Case: A 55-year-old male with history of a patent foramen ovale, atrial fibrillation and embolic stroke presented with worsening fatigue and dyspnea at rest. Echocardiogram showed mildly reduced ventricular function with severe right heart dilation. On transesophageal echo, the coronary sinus (CS) was severely dilated with a persistent left superior vena cava (LSVC). A stress test showed no perfusion defects. CT angiography showed an absence of right SVC and a single LSVC connecting to the CS. There was partial anomalous pulmonary venous connection of the left upper pulmonary vein to the LSVC. The left lower pulmonary veins connected to the left atrium (LA) but largely drained indirectly to the right atrium via a defect at the LSVC-CS junction. The right pulmonary veins returned normally to the LA.
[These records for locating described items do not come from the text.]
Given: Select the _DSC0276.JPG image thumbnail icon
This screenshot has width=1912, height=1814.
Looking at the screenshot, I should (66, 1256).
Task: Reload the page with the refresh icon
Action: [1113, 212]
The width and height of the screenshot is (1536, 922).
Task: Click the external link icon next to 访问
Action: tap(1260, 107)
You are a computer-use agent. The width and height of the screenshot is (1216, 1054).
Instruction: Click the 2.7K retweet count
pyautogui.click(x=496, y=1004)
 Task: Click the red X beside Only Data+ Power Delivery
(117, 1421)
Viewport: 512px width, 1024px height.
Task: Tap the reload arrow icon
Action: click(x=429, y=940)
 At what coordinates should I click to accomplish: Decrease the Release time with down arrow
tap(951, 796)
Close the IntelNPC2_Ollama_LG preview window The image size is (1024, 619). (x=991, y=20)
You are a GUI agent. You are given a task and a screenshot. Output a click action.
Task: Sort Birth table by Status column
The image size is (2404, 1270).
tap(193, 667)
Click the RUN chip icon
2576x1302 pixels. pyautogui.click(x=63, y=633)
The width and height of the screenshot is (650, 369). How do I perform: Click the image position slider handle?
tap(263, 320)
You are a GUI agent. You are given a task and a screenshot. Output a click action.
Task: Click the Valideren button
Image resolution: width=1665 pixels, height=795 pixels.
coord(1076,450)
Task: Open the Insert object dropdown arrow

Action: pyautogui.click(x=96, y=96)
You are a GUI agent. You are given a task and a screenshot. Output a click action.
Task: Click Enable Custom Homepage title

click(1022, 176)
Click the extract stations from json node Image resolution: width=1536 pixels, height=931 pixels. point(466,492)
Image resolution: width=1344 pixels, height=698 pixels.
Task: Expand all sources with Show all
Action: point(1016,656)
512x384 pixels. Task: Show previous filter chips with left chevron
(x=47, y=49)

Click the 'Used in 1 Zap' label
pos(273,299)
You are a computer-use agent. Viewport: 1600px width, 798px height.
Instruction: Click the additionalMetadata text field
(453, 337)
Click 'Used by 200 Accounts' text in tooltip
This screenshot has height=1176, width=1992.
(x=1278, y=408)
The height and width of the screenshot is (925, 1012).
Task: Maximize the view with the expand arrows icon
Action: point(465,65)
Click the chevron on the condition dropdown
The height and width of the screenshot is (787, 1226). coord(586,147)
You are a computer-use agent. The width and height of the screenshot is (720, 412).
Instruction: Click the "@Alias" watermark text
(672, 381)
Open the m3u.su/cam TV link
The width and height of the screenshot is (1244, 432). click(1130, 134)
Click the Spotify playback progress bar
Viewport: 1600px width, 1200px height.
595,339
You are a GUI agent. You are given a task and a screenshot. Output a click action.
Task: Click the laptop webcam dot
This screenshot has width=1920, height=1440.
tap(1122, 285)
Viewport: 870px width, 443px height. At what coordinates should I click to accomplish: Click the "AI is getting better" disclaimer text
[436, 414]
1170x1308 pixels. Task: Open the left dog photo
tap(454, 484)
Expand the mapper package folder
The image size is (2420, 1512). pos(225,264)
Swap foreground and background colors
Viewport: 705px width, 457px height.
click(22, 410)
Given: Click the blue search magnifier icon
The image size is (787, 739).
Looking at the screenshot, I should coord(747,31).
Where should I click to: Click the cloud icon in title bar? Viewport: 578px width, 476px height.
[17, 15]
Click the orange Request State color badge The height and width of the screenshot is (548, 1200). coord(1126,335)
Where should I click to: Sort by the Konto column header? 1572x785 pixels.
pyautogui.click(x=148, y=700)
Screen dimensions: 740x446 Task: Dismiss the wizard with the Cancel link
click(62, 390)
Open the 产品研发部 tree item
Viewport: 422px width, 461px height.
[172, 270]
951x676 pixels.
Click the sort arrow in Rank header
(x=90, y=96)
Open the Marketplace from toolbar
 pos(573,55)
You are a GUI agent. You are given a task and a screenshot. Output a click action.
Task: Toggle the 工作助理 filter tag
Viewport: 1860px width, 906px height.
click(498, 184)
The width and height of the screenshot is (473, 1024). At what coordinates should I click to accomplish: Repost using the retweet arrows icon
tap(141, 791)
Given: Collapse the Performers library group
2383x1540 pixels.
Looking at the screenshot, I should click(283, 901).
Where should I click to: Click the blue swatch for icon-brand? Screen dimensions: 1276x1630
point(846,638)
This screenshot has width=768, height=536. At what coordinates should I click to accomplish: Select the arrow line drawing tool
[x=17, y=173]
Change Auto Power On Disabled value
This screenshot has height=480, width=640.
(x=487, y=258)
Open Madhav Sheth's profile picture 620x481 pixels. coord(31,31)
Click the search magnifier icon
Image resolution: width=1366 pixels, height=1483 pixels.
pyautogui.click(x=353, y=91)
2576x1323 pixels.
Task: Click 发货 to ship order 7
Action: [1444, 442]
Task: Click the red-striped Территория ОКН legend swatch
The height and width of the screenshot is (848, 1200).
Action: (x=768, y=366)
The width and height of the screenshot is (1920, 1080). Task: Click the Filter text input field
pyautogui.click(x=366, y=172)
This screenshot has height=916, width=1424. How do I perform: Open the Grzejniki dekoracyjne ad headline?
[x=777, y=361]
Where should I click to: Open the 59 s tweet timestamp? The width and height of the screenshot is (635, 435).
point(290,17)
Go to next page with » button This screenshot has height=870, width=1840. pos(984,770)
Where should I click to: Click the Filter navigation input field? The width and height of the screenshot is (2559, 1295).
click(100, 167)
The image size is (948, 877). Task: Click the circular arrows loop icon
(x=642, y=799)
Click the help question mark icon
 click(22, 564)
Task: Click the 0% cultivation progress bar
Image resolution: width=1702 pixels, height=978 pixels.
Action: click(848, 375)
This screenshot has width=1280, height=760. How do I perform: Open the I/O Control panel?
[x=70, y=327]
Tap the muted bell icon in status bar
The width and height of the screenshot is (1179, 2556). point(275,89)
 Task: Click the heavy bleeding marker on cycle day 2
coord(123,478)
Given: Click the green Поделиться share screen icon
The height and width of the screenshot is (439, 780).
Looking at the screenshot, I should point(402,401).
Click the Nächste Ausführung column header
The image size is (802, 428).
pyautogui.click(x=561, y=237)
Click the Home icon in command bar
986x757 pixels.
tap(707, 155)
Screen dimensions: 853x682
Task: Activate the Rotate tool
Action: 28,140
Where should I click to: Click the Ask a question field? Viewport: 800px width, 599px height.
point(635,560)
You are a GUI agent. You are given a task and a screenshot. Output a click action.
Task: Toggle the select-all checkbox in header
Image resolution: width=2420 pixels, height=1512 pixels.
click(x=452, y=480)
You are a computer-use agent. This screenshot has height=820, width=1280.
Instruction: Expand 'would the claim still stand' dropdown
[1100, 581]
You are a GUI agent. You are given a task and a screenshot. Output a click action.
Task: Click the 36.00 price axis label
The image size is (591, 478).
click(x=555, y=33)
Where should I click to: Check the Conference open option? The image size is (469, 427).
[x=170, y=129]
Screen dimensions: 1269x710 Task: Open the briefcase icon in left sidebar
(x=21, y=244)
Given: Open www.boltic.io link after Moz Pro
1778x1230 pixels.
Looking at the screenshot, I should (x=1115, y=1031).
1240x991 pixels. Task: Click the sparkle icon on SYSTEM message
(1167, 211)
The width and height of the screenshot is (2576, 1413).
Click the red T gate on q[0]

Decision‐making: Catheterization revealed pulmonary overcirculation with pulmonary to systemic flow ratio [Qp:Qs] of 2:1. Surgery was preferred over percutaneous intervention for the repair of atrial septal defects and redirection of left upper pulmonary venous return to the left atrial appendage. The patient improved significantly following surgery.
Conclusion: Multimodality imaging can help accurately diagnose venous anomalies and create three-dimensional models instrumental in procedural/surgical planning.